The problem:
What lines of the data below include the word "folder"? Report them by copying each.

Data supplied:

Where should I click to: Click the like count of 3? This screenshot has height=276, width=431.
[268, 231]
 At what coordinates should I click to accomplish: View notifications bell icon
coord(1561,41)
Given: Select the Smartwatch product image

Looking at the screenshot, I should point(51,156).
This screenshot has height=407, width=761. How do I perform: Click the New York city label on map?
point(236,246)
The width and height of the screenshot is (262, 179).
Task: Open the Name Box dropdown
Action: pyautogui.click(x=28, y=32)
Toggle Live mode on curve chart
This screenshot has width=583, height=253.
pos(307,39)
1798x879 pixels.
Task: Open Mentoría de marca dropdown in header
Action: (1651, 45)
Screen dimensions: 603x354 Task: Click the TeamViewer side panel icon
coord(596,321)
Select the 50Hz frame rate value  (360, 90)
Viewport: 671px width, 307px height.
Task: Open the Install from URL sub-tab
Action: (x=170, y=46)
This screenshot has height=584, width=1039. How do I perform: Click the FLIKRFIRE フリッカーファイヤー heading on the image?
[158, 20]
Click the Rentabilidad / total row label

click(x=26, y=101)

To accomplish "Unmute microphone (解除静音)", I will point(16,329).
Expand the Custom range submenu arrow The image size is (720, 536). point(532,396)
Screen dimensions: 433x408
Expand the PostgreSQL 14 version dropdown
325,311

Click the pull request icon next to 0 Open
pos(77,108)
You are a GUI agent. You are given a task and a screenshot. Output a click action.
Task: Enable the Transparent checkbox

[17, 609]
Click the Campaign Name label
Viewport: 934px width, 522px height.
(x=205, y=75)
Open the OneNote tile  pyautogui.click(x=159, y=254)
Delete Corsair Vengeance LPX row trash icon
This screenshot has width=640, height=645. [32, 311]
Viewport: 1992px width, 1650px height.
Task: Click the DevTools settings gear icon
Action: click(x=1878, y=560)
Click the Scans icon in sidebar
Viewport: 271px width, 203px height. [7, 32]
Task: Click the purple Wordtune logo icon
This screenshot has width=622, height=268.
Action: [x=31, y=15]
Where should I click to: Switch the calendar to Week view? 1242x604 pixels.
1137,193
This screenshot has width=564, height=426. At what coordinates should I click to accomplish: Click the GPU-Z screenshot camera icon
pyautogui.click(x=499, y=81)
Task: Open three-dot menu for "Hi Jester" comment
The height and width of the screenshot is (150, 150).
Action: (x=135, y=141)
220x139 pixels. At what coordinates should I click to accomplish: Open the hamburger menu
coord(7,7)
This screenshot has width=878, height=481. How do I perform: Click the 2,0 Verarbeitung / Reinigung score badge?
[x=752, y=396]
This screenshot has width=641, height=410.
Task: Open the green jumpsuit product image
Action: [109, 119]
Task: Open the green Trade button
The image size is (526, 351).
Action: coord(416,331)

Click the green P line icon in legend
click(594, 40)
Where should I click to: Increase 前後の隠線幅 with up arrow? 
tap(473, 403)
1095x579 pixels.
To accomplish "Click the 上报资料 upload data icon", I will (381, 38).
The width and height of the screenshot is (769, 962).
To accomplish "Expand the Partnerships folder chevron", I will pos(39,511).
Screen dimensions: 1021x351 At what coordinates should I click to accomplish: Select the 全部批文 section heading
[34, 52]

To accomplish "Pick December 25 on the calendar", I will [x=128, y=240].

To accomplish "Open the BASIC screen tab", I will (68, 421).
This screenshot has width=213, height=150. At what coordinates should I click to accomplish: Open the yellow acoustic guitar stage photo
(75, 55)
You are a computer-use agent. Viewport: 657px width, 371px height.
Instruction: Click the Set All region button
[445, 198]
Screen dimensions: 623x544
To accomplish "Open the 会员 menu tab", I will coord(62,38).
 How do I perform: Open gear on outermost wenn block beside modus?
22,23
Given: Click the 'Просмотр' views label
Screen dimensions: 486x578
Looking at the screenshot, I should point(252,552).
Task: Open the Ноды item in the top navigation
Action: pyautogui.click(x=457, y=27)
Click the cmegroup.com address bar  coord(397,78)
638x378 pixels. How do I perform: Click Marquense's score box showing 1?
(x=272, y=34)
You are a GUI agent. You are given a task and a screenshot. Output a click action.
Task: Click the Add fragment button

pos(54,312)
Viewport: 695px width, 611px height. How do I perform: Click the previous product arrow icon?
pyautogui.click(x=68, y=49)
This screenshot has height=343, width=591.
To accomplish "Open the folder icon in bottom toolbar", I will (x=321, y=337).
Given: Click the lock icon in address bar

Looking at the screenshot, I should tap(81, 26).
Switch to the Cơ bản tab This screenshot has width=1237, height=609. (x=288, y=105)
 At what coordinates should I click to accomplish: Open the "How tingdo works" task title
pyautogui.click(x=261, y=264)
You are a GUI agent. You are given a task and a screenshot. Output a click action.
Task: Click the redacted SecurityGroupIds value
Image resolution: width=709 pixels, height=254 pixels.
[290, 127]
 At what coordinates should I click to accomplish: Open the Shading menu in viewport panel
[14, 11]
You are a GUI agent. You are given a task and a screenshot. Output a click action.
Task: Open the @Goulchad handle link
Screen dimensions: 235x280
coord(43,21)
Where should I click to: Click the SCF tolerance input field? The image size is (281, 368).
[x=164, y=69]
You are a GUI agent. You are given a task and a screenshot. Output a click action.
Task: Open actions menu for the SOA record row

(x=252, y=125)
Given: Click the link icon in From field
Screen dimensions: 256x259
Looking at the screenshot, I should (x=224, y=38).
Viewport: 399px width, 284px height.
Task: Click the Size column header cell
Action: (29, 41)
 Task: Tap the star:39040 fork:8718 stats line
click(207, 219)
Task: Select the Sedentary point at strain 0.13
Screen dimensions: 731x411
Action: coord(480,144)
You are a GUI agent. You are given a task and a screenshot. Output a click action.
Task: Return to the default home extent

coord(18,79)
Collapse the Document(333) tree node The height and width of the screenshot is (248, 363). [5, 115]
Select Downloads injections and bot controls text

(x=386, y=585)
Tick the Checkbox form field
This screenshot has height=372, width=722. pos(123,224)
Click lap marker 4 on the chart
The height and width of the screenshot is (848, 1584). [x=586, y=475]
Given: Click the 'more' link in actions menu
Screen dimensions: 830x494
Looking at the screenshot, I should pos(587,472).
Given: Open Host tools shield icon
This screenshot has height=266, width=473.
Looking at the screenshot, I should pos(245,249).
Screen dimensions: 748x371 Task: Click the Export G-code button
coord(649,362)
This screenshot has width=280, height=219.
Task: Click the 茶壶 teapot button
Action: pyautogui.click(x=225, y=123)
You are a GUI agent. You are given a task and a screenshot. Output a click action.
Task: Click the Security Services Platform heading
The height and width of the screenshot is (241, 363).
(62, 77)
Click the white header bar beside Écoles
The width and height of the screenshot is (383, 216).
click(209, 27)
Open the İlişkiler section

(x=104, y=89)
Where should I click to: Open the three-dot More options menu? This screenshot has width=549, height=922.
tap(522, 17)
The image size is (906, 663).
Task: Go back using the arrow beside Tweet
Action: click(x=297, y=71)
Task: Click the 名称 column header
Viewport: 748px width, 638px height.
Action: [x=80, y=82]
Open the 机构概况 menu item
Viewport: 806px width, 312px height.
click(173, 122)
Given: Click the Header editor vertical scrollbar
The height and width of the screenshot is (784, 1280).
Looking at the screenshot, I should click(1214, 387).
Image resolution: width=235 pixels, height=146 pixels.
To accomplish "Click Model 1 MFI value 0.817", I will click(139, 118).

Solution for this problem:
To accomplish "Expand the Partnerships folder chevron", I will pos(39,511).
To accomplish "Open the folder icon in bottom toolbar", I will (x=321, y=337).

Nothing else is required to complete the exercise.